→ **Provided records**
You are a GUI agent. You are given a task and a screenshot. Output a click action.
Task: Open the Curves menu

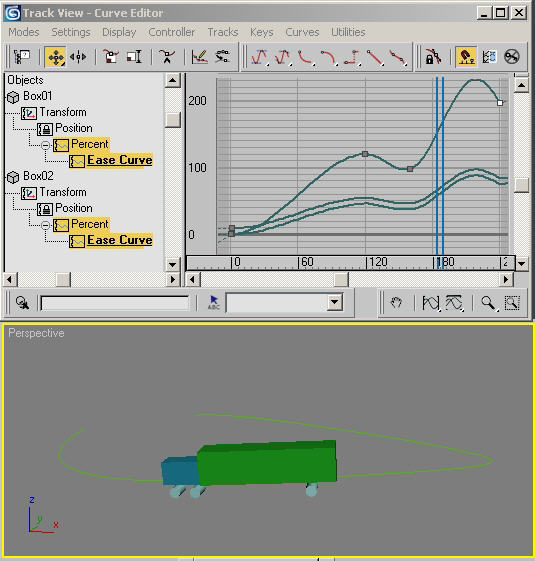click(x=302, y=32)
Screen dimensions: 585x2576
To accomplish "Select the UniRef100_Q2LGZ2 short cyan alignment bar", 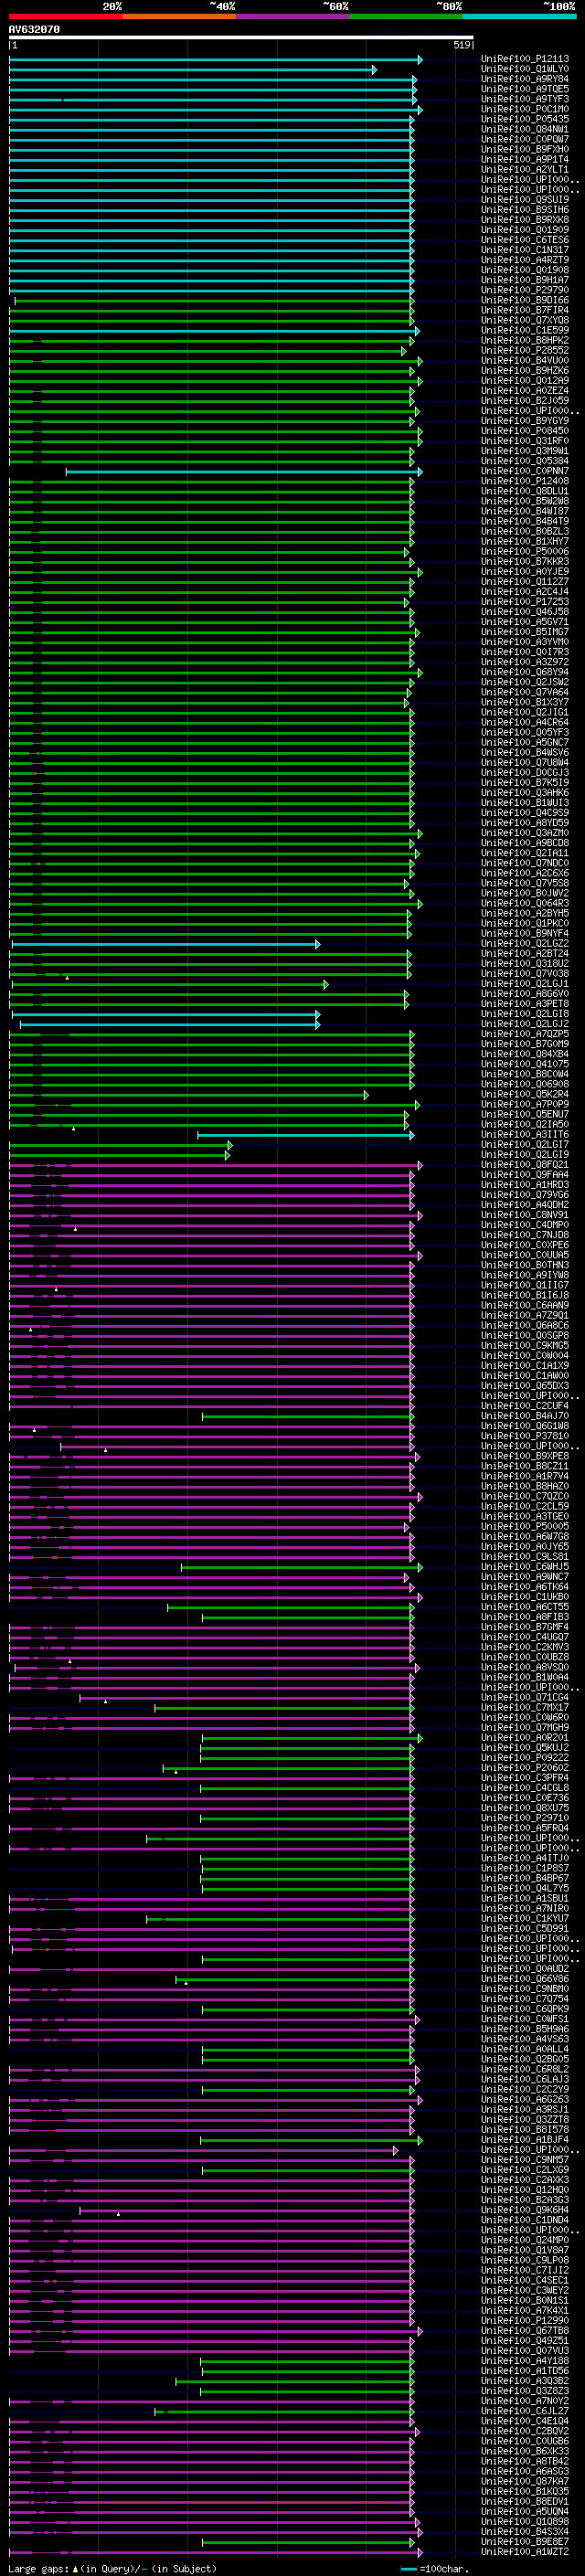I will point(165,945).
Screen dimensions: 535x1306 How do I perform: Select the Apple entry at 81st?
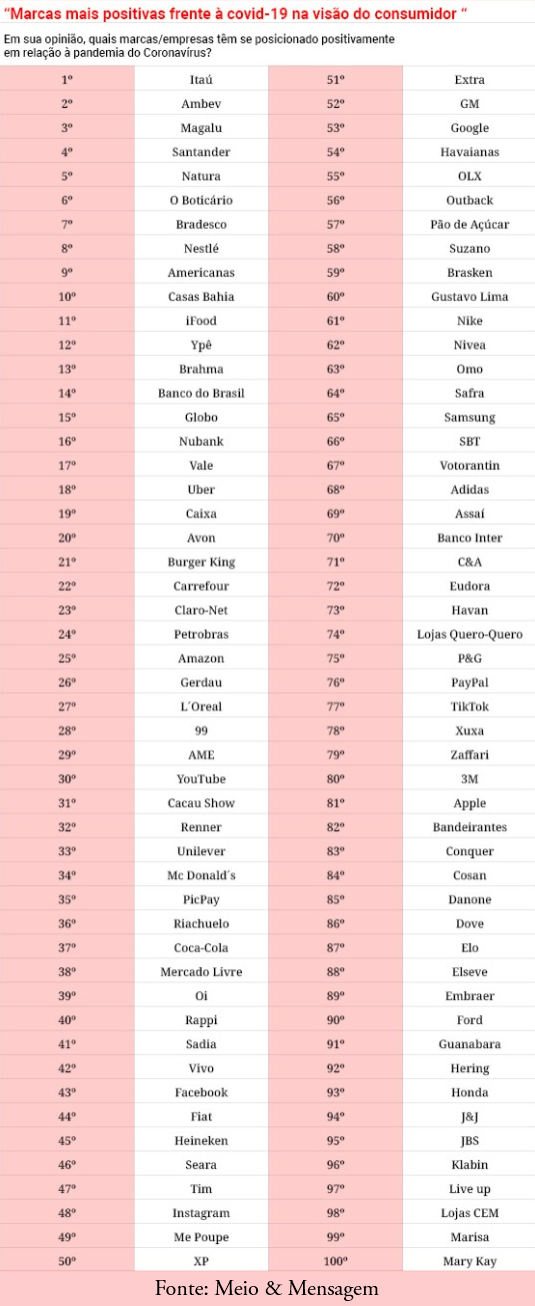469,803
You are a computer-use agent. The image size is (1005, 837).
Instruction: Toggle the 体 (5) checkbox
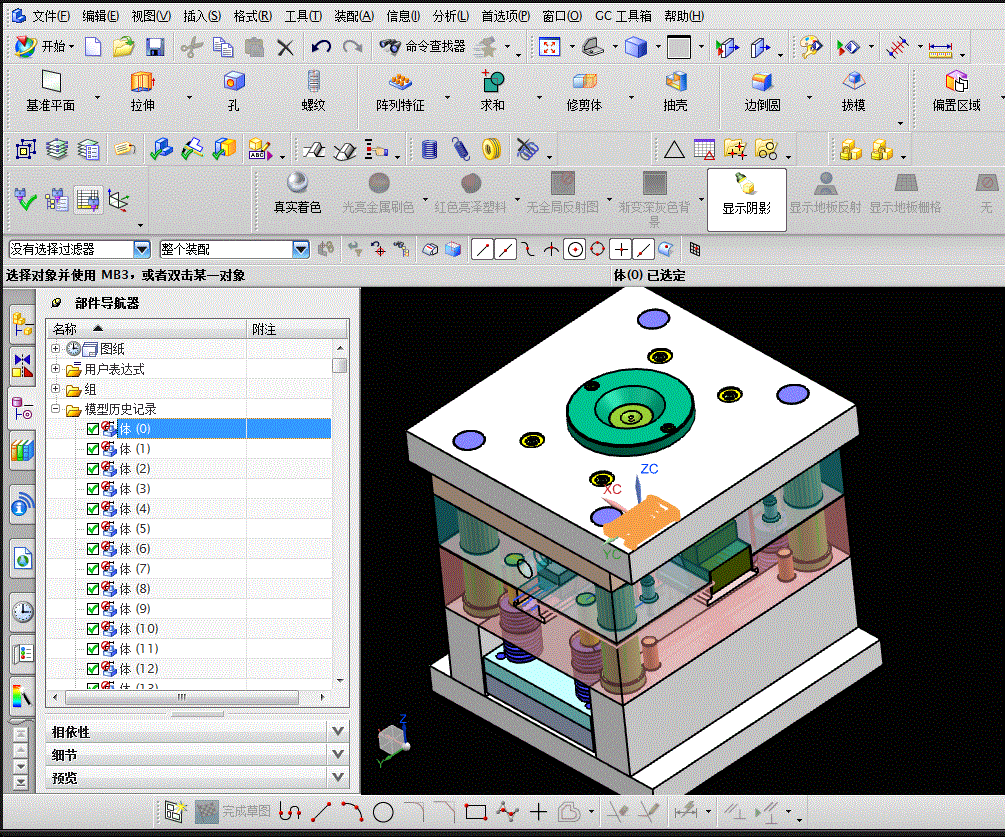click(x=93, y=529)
--
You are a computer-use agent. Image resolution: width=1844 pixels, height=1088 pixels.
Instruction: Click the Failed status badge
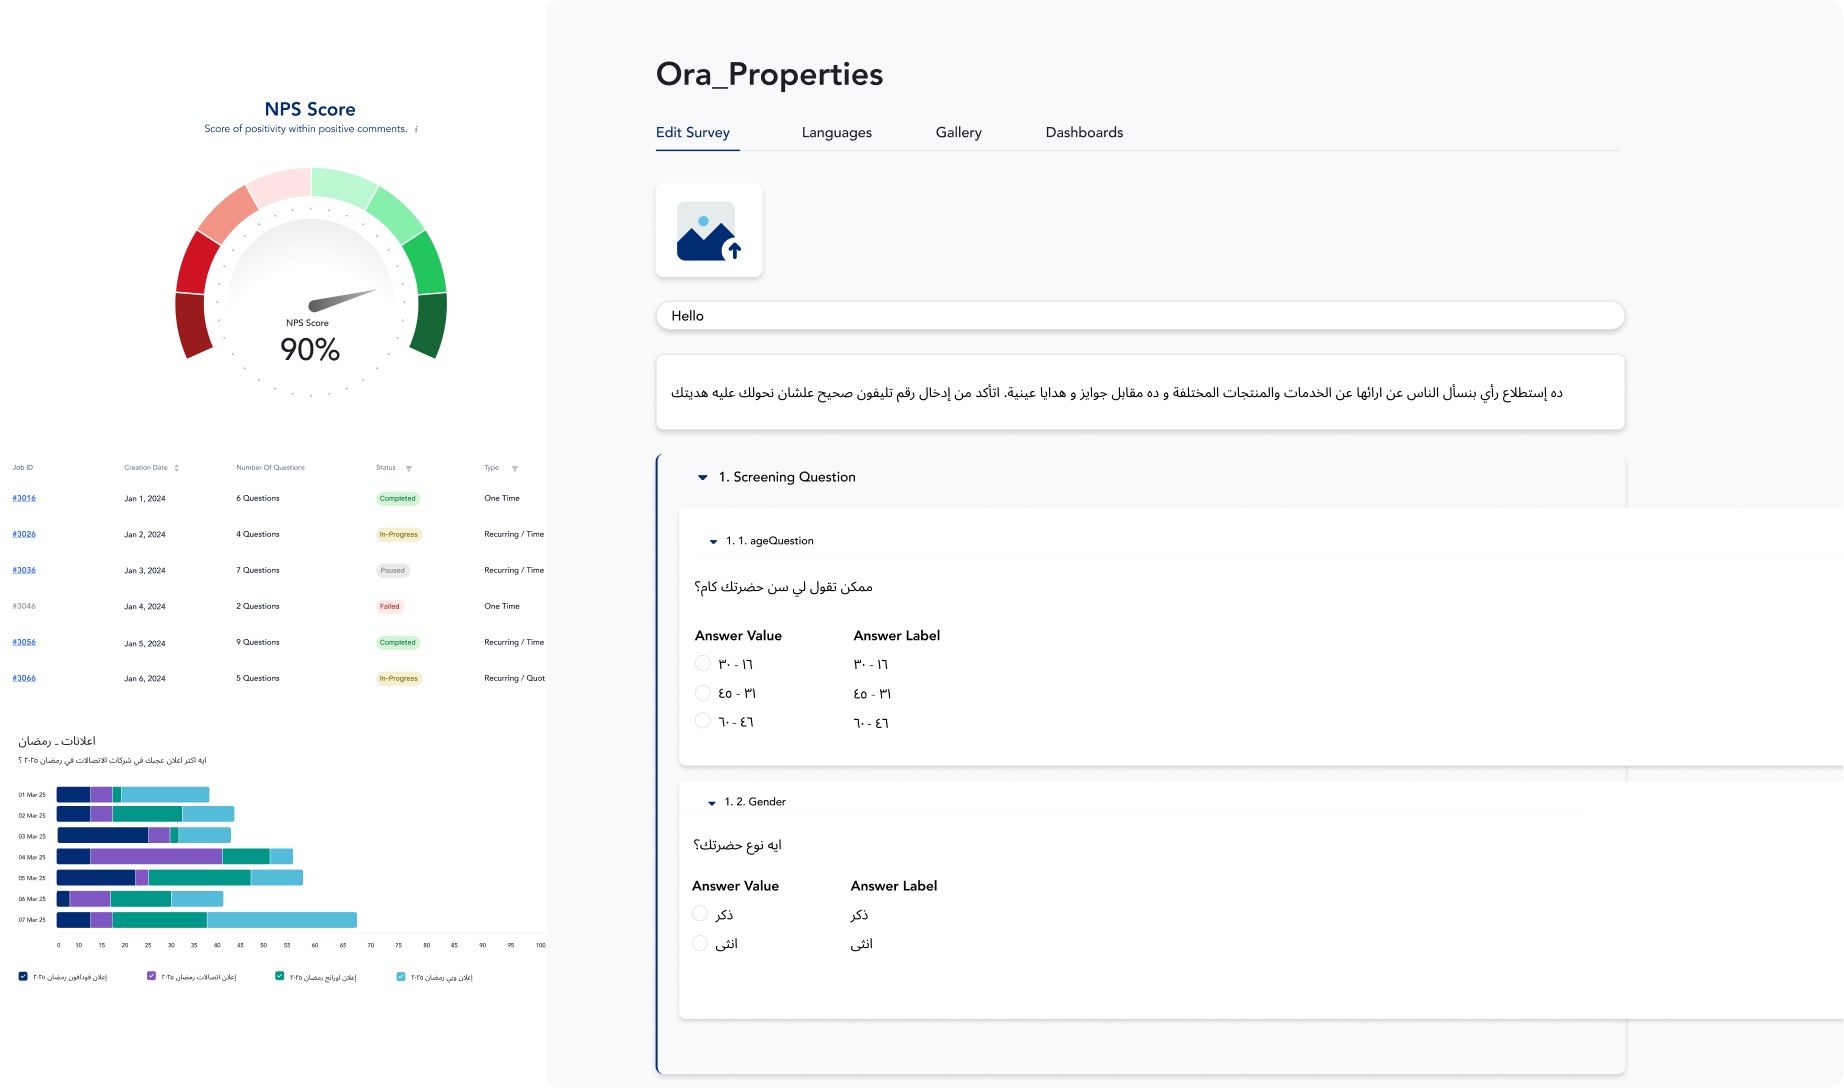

→ **The task**
In the records, locate each line holding the string "agent" and copy it.

→ **Solved exercise**
You are a GUI agent. You are given a task and a screenshot. Output a click action.
You are a computer-use agent. The image size is (1005, 837).
You are a computer-use agent. Image resolution: width=1844 pixels, height=1088 pixels.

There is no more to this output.